Office of the Registry

Sydney No S75 of 1993

B e t w e e n -

STATE LOTTERIES OFFICE

(Now known as NSW Lotteries)

Applicant

and

DAVID WILLIAM BURGIN

Respondent

Application for special leave

to appeal

MASON CJ
GAUDRON J

McHUGH J

Lotteries 1 9/8/93

TRANSCRIPT OF PROCEEDINGS

AT SYDNEY ON MONDAY, 9 AUGUST 1993, AT 9.34 AM

Copyright in the High Court of Australia

MR K. MASON, OC, Solicitor-General for New South Wales: In

this matter, if the Court pleases, I appear with my

learned friends, MR A.W. STREET and

MR M. FITZSIMONS, for the applicant. (instructed

by H.K. Roberts, Crown Solicitor for the State of

New South Wales)

MR A.W.R. FENNELL:  May it please Your Honours, I appear for

the respondent to the application. (instructed by

Cutler Richardson & Burgin)

MASON CJ: Yes, Mr Solicitor.

MR MASON:  I have a short outline of our submissions and

four copies of the ticket - specimen copies only.
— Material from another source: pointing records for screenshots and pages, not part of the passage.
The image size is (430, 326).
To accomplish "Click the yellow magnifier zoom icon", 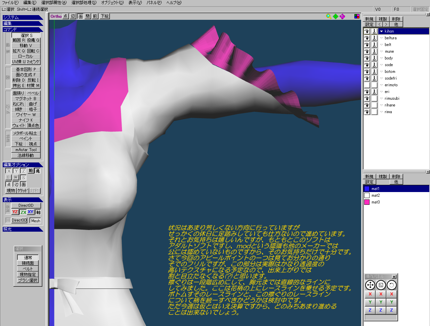I will [329, 16].
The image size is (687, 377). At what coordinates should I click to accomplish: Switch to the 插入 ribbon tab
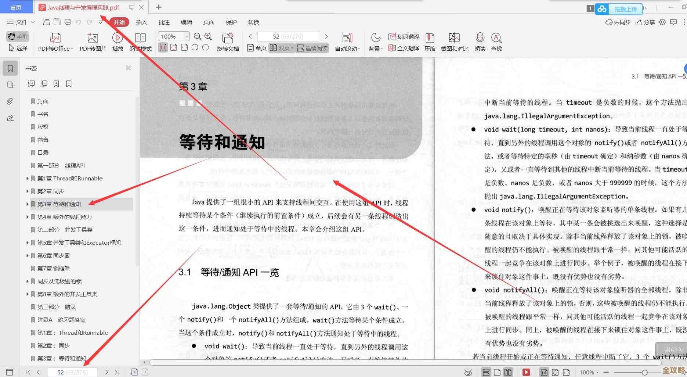pyautogui.click(x=141, y=22)
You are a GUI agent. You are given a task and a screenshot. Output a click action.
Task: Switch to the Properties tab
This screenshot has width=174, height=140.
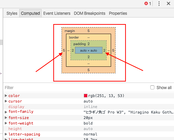[118, 13]
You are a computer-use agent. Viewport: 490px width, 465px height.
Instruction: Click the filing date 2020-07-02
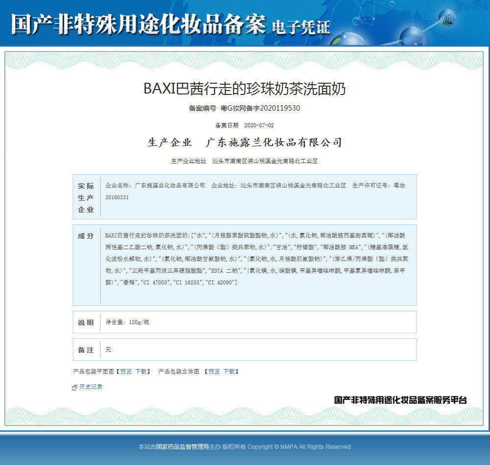pos(259,125)
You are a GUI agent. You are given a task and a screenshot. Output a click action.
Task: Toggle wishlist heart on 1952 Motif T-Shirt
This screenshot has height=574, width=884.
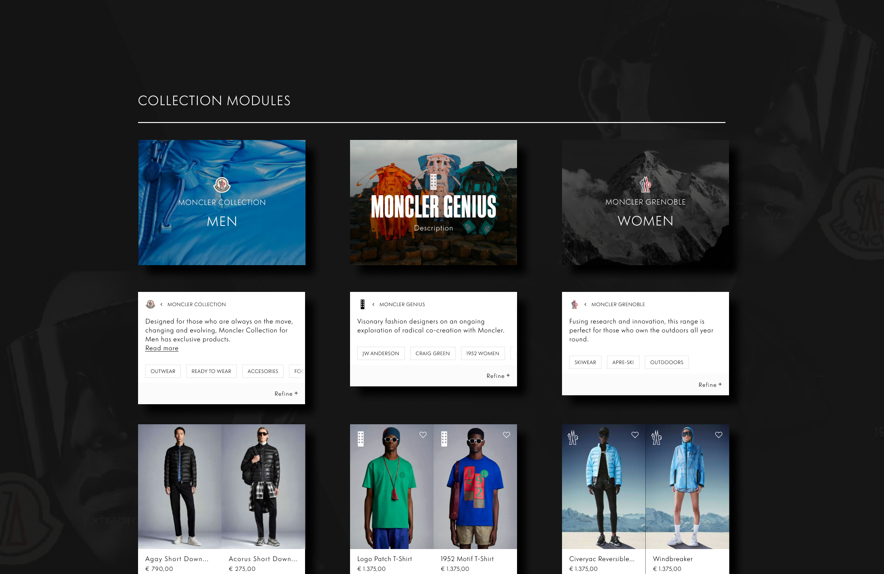506,435
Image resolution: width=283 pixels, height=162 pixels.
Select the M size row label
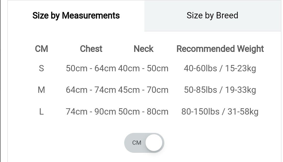click(41, 90)
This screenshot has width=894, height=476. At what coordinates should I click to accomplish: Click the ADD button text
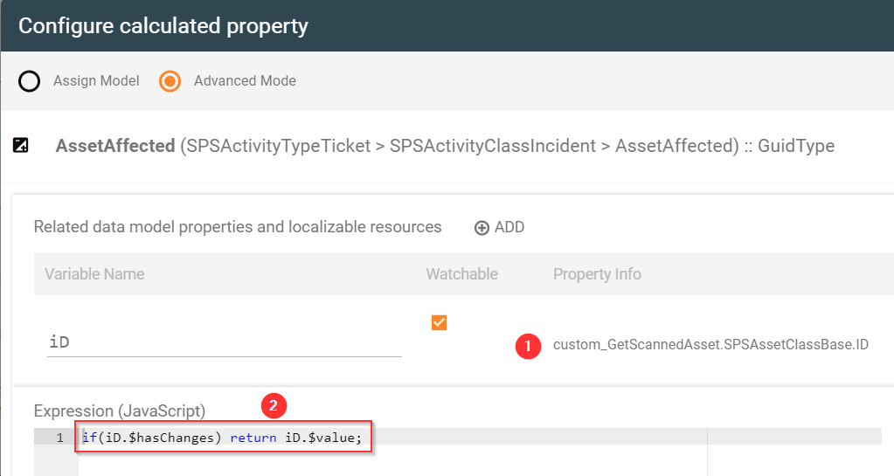509,227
MASON CJ:  Does the outline tells us why special leave

should be granted in a case which appears purely to

be one of construction?

MR MASON:  Yes, Your Honour. I hope it is persuasive in

telling you that. It is a matter in which, we

submit, there is public importance for a number of

reasons. A very large number of claims have been

lodged since the decision was given by the Court of

Appeal. To date, $15 million worth of claims have

been lodged with respect to the same game and

another five in other identical games. Some of

these have already been the subject of proceedings

that have been commenced.

Since 45 per cent of the tickets would, on the

Court of Appeal's majority construction, be winning

tickets, the potential liability, if everybody

could find their ticket, would be in the billions.

There are identical games in other States - - -

MASON CJ:  Would be - you mentioned a figure.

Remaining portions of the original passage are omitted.